PhD Proposal: Disentangling Internal Factors and Mechanisms for Interpreting and Steering Language Model Behavior
Large language models (LLMs) exhibit increasingly capable behavior across a wide range of tasks, yet our understanding of why these models behave as they do, where they might fail, and if they fail, what are the underlying causes, remains limited. This gap between performance and understanding poses concerns, not only for diagnosing model failures, but also for reliably intervening on model behavior. Without understanding how internal representations mediate behavior, modifying models through fine-tuning, prompt engineering, or post-training can be imprecise, wherein improvements along one axis may inadvertently degrade performance or robustness along others.
This thesis investigates the internal factors and mechanisms in LLMs that mediate behavior and how these factors can be interpreted, evaluated, and manipulated in a precise manner. A central challenge addressed in this work is that LLM representations often encode multiple overlapping and correlated signals, making it difficult to attribute behavior to specific factors or to intervene on them without inducing unintended side effects. Crucially, current interpretability and intervention methods rely on narrow evaluation settings that do not test whether the identified representations are specific to the target property and stable across contexts. As a result, it is often unclear whether an identified feature or direction reflects robust internal mechanisms or a heuristic specific to a particular dataset and evaluation setting.

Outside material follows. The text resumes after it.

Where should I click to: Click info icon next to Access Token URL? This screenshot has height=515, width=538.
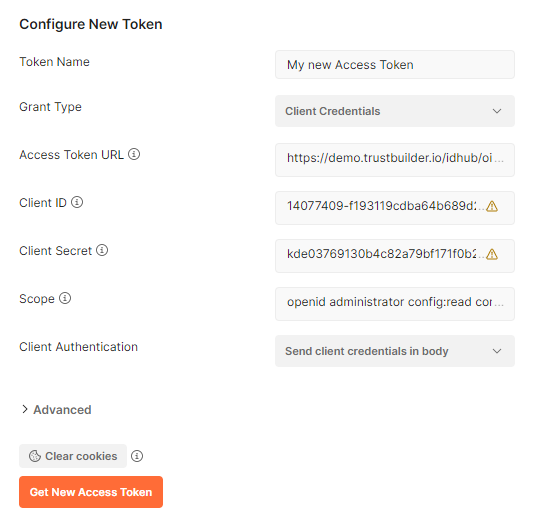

This thesis places the disentanglement of internal factors and mechanisms at the center of the design and evaluation of interpretability and intervention methods. We make four core contributions. First, we develop methods for disentangling what is encoded in LLM representations, enabling more targeted interpretability and model steering. Second, we introduce evaluation frameworks that probe the specificity and robustness of interventions beyond in-distribution settings. Third, we study the interactions between tightly coupled internal mechanisms, such as alignment and jailbreaking, investigating how alignment suppresses or redirects unsafe behaviors and how jailbreaking circumvents these safeguards. Finally, we establish conceptual and empirical foundations for understanding why certain representational structures emerge in LLMs, examining how correlations in training data and training regimes shape both what information is encoded internally and how it is used to generate behavior.
Collectively, these contributions aim to advance a causal understanding of LLM representations, characterizing what internal representations capture, why they emerge, how they interact, and how they can be reliably leveraged for precise, robust, and aligned model behavior.